Damit geht der Fall vor das Oberlandesgericht in Karlsruhe. Die höhere Instanz soll nun klären, ob das Urteil des Landgerichts begründet ist. Die Klage wurde abgewiesen, weil die Vorsitzende Richterin Claudia Jarsumbek keinen zweifelsfreien Zusammenhang zwischen der Lungenembolie Rohrers und der Einnahme der Pille feststellen konnte: "Es steht für uns nicht fest, dass die Einnahme von Yasminelle die lebensbedrohliche Lungenembolie verursacht hat", hieß es in der Urteilsverlesung.

Rohrer hatte kurz vor den ersten Symptomen im Frühjahr 2009 eine Flugreise nach Thailand unternommen. Dabei könnte ein Blutgerinsel entstanden sein und die Thrombose im linken Bein sowie die anschließende Lungenembolie ausgelöst haben. Zudem leidet Rohrer unter einer angeborenen Venen-Anomalie, die eine Thrombose begünstigen kann. Diese Möglichkeit hatte auch ein Gutachter aufgezeigt.

Rohrer selbst gibt sich erleichtert: "Natürlich bin ich froh, dass wir in Berufung gehen können. Ich bin leicht optimistisch", gesteht sie am Telefon: "Aber natürlich muss man jetzt abwarten, wie das Gericht das beurteilen wird. Dass wir weitermachen können ist erst einmal eine gute Nachricht." Ihr Anwalt sei zu dem Schluss gekommen, dass das Urteil so nicht stehen bleiben könne und habe ihr deshalb dazu geraten, in Berufung zu gehen.

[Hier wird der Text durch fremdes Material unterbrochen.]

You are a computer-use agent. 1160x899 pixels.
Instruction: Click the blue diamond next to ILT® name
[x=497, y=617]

Bayer ließ nach dem Urteil in erster Instanz mitteilen, die Entscheidung des Gerichts zu begrüßen, da das Unternehmen die Klage als "unbegründet" betrachte. Auf Anfrage verweist der Pharmakonzern erneut auf das "positive Nutzen-Risiko-Profil" – "daran hat sich nichts geändert".

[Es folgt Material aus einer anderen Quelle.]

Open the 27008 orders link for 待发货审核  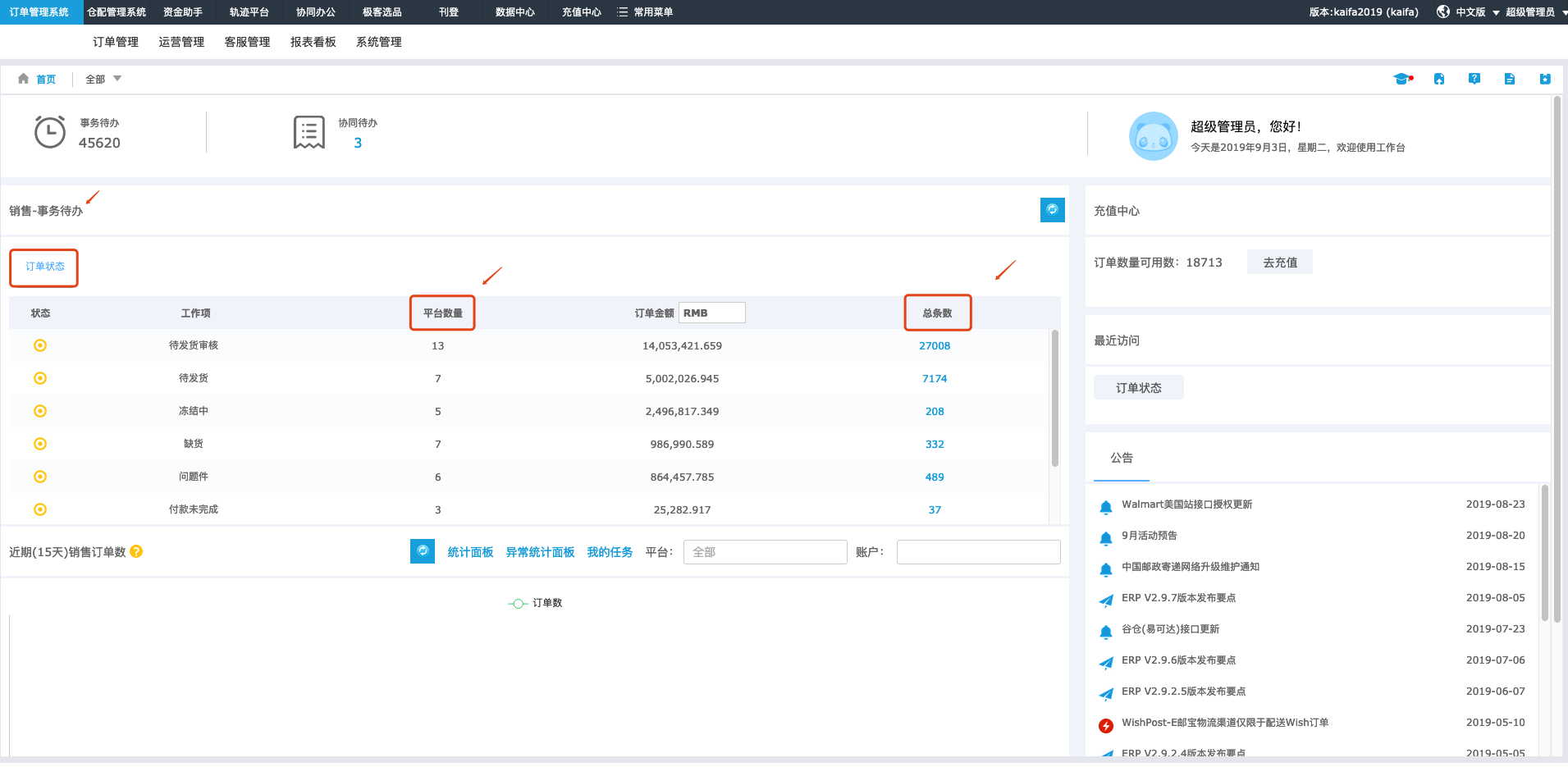[x=935, y=345]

Im Dezember hatte Bayer mitgeteilt, dass Yasminelle zu den "am systematischsten untersuchten und am häufigsten verwendeten" Verhütungspräparaten gehöre.

Rohrer hält dagegen, dass die Pille im Vergleich zu anderen Präparaten einen höheren Anteil des Wirkstoffs Drospirenon enthalte. Darüber habe der Hersteller nicht ausreichend informiert.